Un cas emblématique de cette approche est celui de la construction. Au sein de ce secteur, le Centre Scientifique et Technique de la Construction (CSTC) contribue à la formation continue des travailleurs grâce à du matériel pédagogique mis à disposition des membres sur son site portail. En collaboration avec certaines associations professionnelles telles que celles des carreleurs et des chauffagistes, le CSTC a développé un logiciel fonctionnant sur PDA qui permet l'automatisation des devis sur base des mesures relevées sur chantier. Cet applicatif rend service à des centaines d'indépendants du secteur qui, seuls, n'auraient jamais pu faire développer un logiciel sur mesure. L'AWT a d'ores et déjà prévu une collaboration avec la CSTC. Elle débouchera sur des actions concrètes en 2008.

Il faut donc aider les associations professionnelles à identifier et mutualiser les besoins en matière de TIC de la branche d'activité qu'elles représentent. Les PME manquent de moyens pour réaliser des projets TIC d'envergure, les nouvelles technologies entraînant un trop grand risque (réel ou non) pour la plupart d'entre elles.

Mais la démarche sectorielle ou professionnelle ne s'arrête pas là. Il faut lutter contre la discrimination liée à la taille de l'entreprise, notamment en permettant aux PME de participer à des opportunités de marché élargies en se regroupant de manière complémentaire. Ces regroupements deviendront évidents si les PME ont des lieux où elles peuvent se rencontrer et entrer en contact avec des entreprises plus importantes de leur secteur. Les TIC permettent d'ailleurs aujourd'hui de virtualiser cette démarche multipliant de facto les partenariats potentiels en abolissant les notions de temps et de lieu. Ces "rencontres" ou "forums" offriront aux PME des informations et des opportunités de marché nationales ou encore internationales.

Informer les dirigeants d'entreprise sur les aspects managériaux des projets TIC

De nombreux efforts de formation/information se sont concentrés sur l'explication du fonctionnement des technologies et de leur utilité; de plus en plus, la formation englobe aussi les aspects managériaux de l'utilisation des TIC.
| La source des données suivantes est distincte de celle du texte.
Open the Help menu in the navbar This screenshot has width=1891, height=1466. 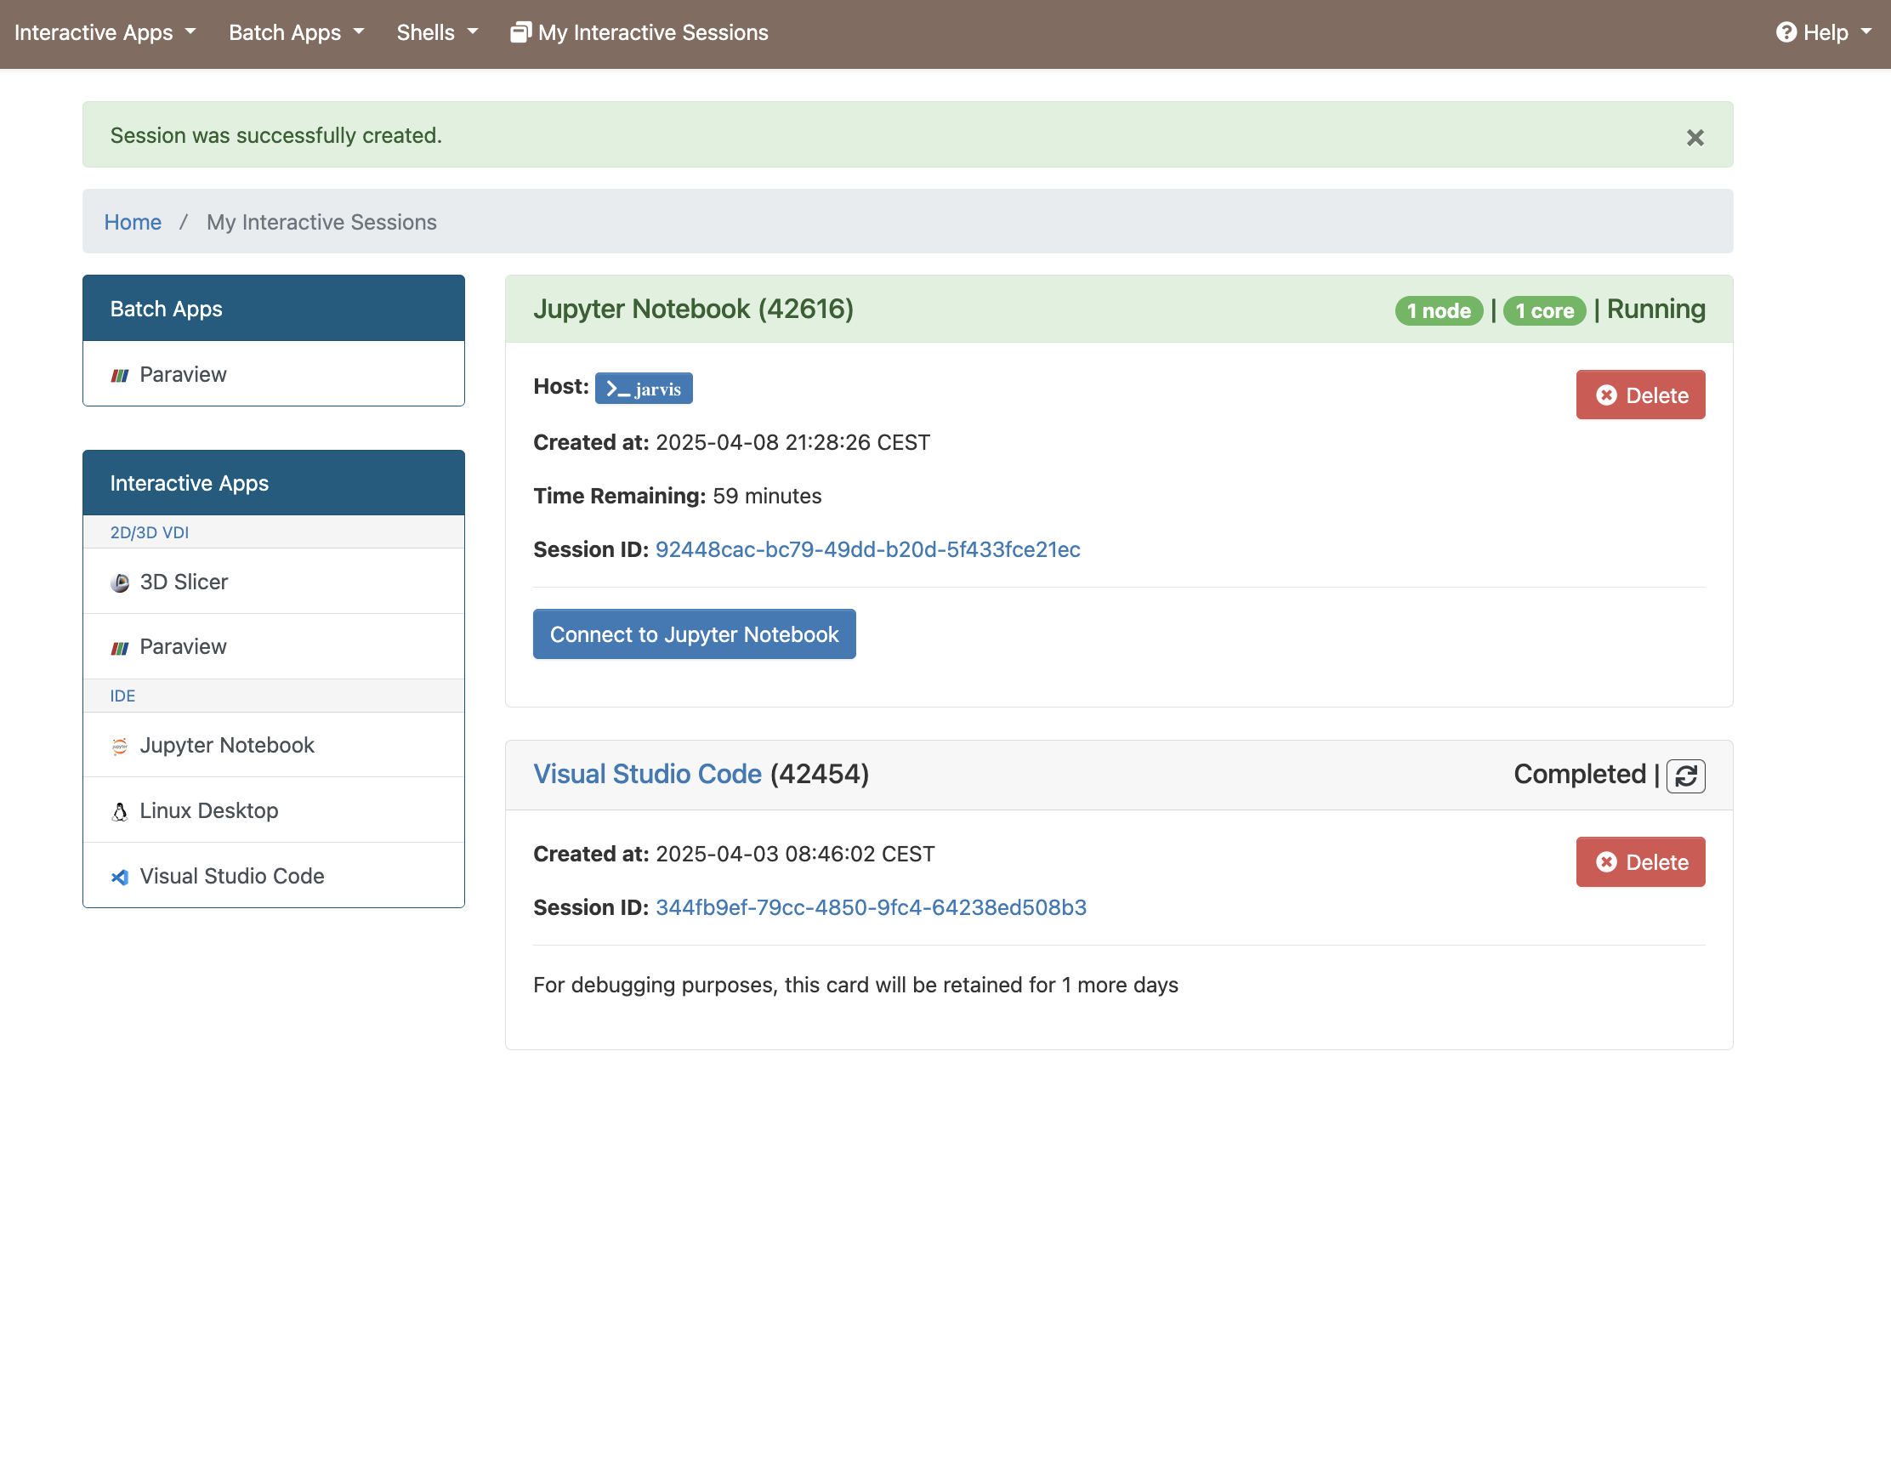(1823, 33)
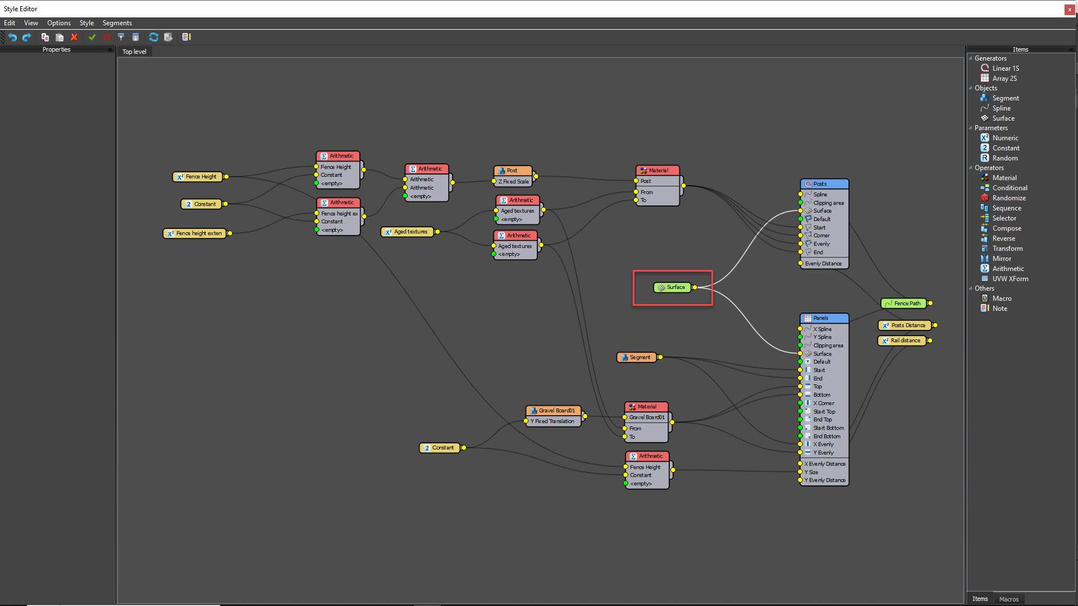Collapse the Operators group
The height and width of the screenshot is (606, 1078).
click(x=970, y=168)
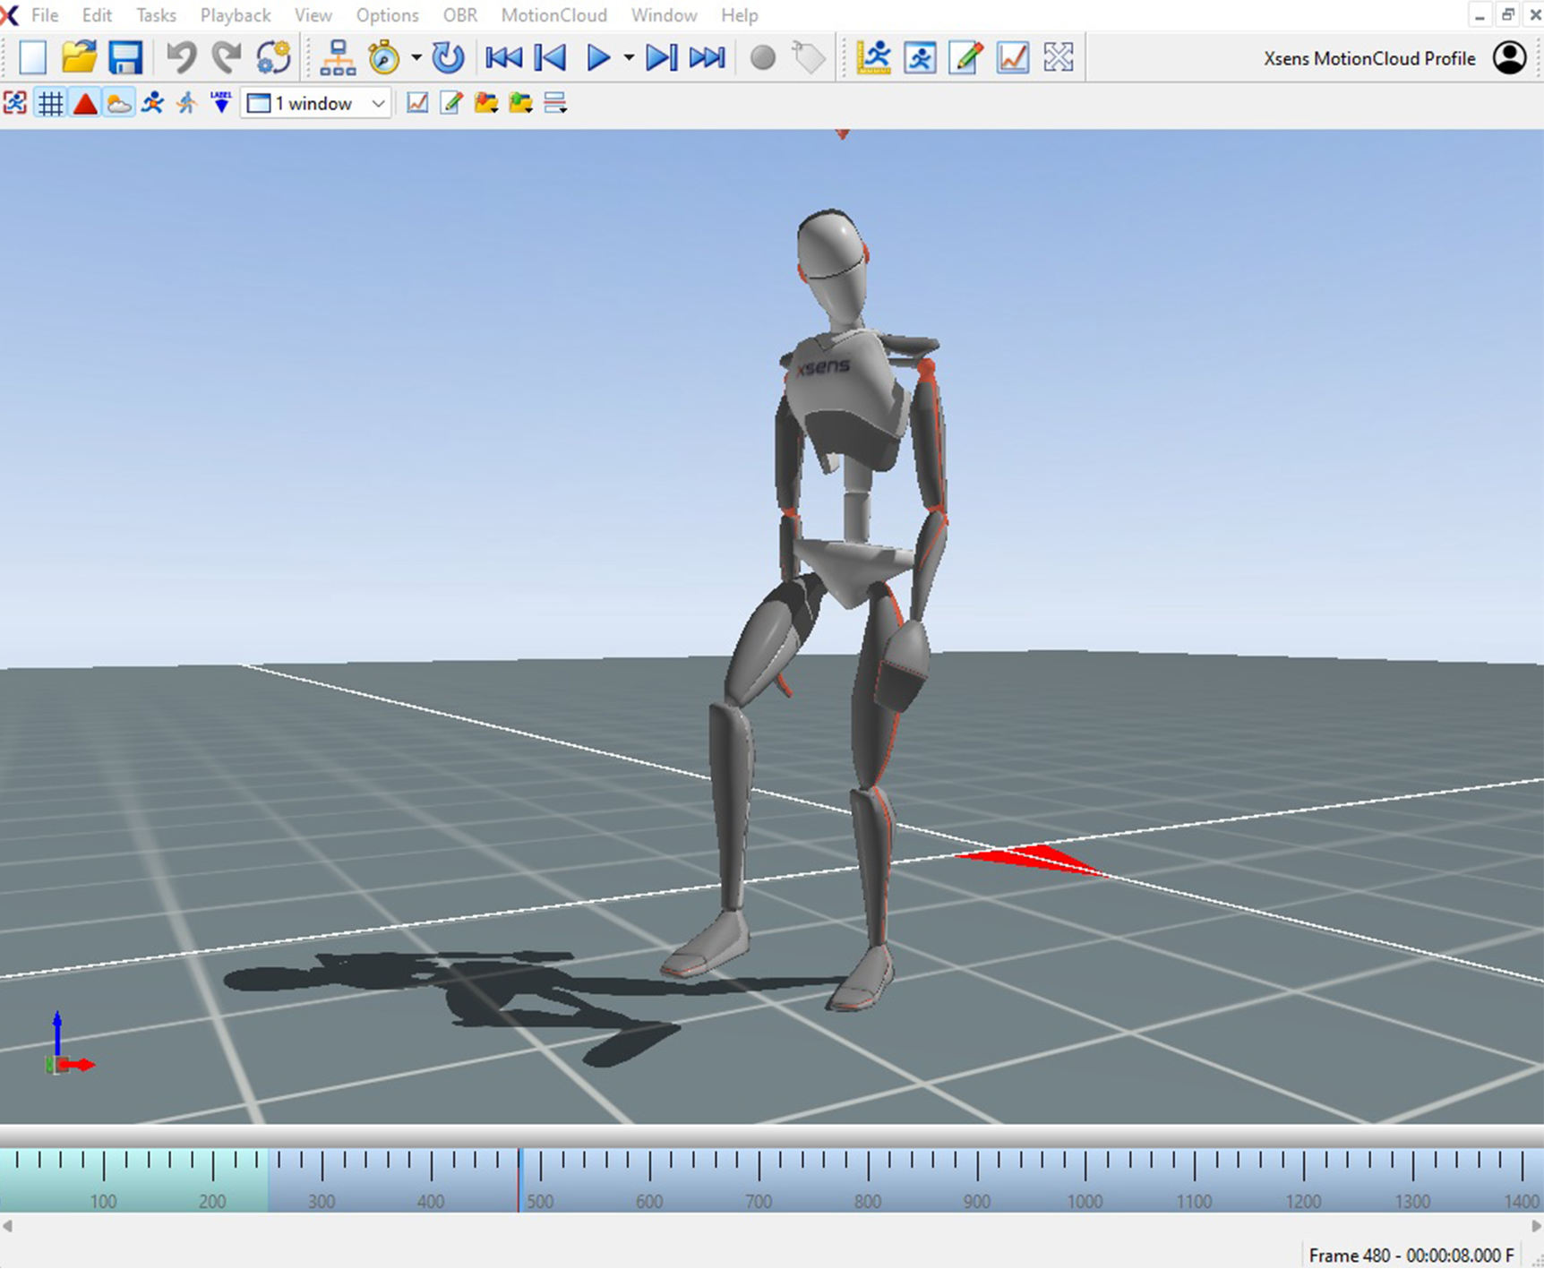
Task: Toggle the grid visibility
Action: coord(50,102)
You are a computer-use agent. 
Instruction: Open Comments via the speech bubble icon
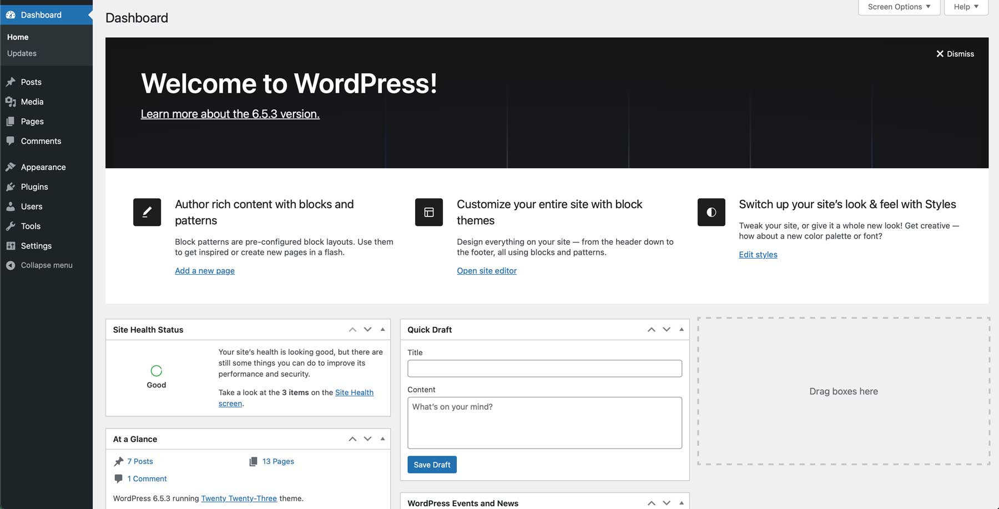(x=12, y=140)
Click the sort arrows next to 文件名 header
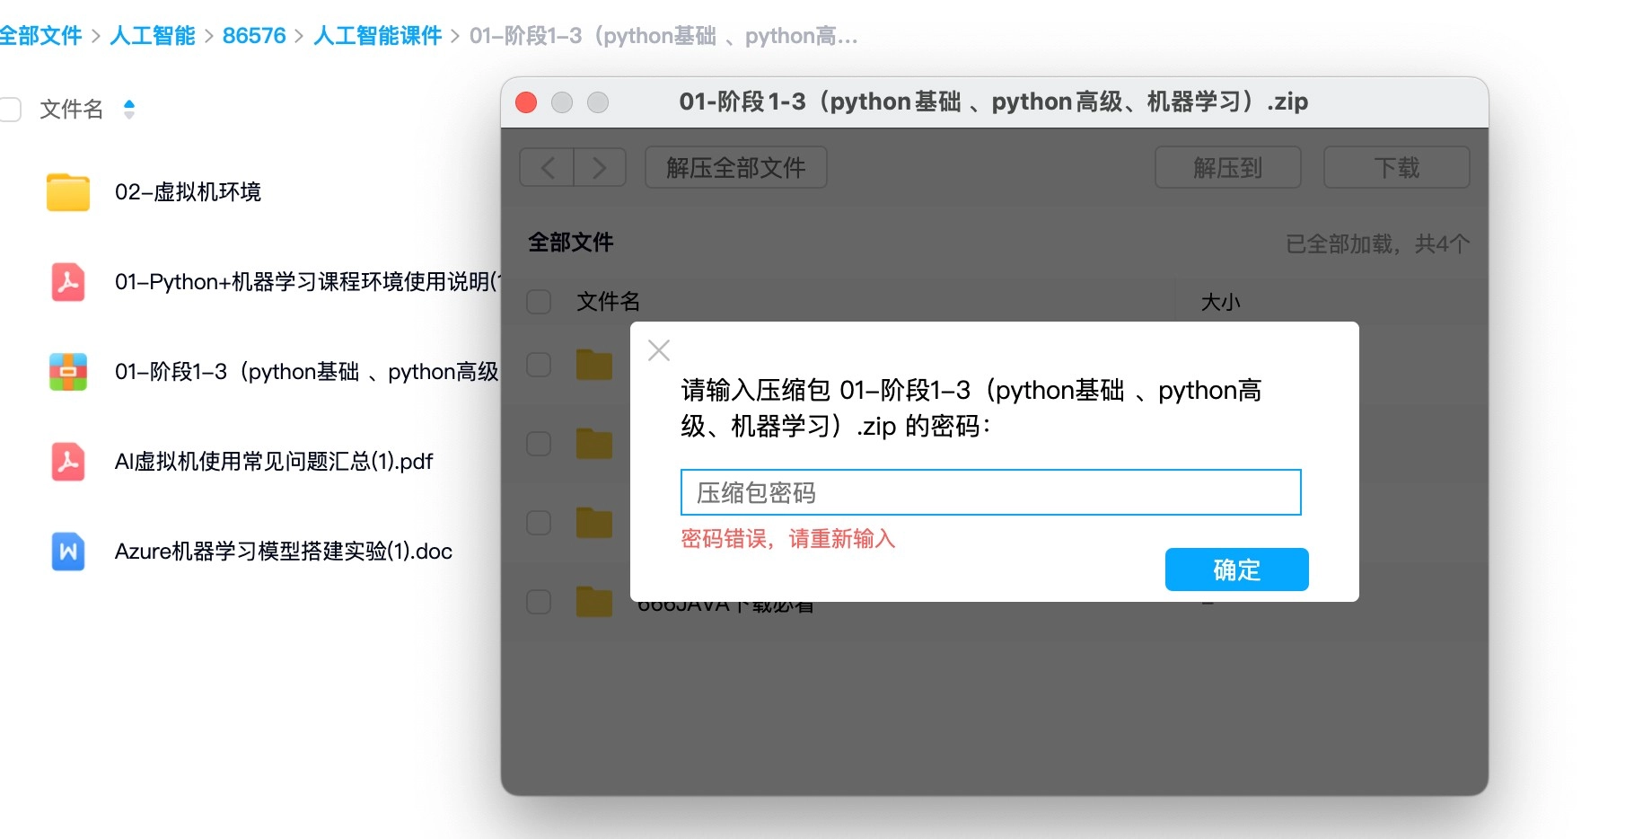Viewport: 1634px width, 839px height. click(128, 109)
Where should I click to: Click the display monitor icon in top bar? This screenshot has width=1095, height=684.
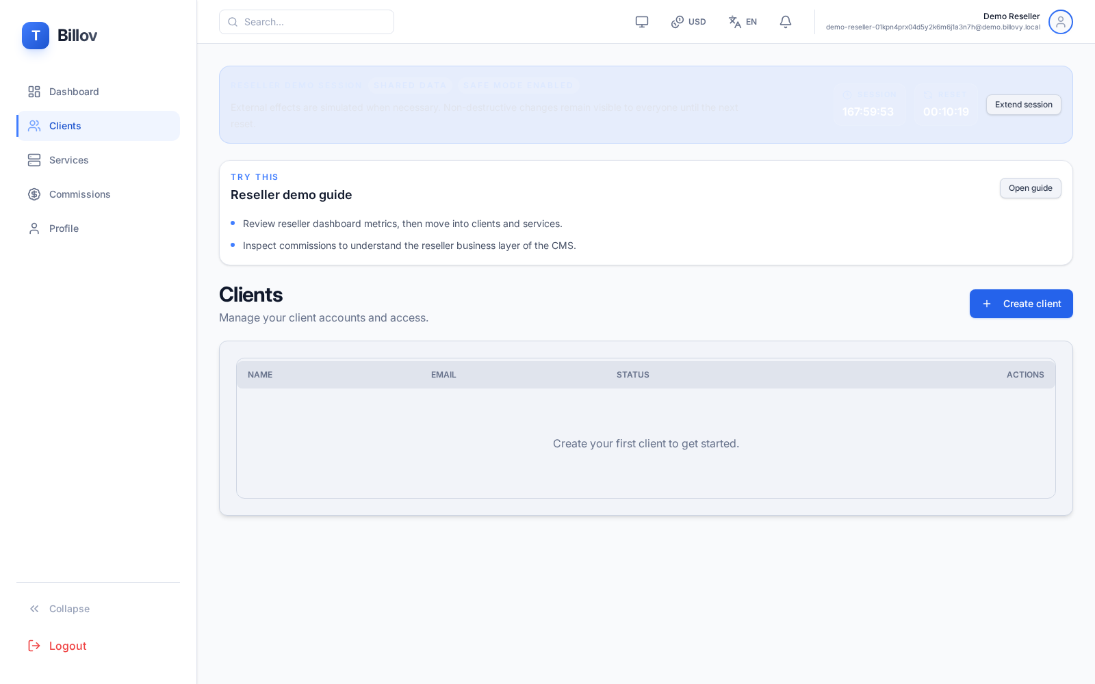click(641, 21)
En effet, les TIC réorganisent immanquablement les processus de travail. Ce sont ces coûts indirects ou cachés qui effrayent encore de nombreux dirigeants d'entreprises en matière d'e-business. Identifier ces coûts et apprendre à les gérer implique de former les dirigeants d'entreprises sur ces questions.

L'e-learning ne doit pas être négligé pour parvenir à former un grand nombre de dirigeants et de cadres peu disponibles et géographiquement dispersés. L'e-learning offre beaucoup de souplesse en termes d'organisation et permet aussi des économies d'échelle pour former de vastes publics. Outre la formation des dirigeants en place, la formation des futurs dirigeants d'entreprise devrait elle aussi davantage tenir compte des aspects managériaux de l'utilisation des TIC.

Dans le cadre de sa mission de "coupole e-learning" en Région wallonne, l'AWT proposera dans les prochains mois des outils visant à favoriser l'adoption de l'e-learning par les PME wallonnes.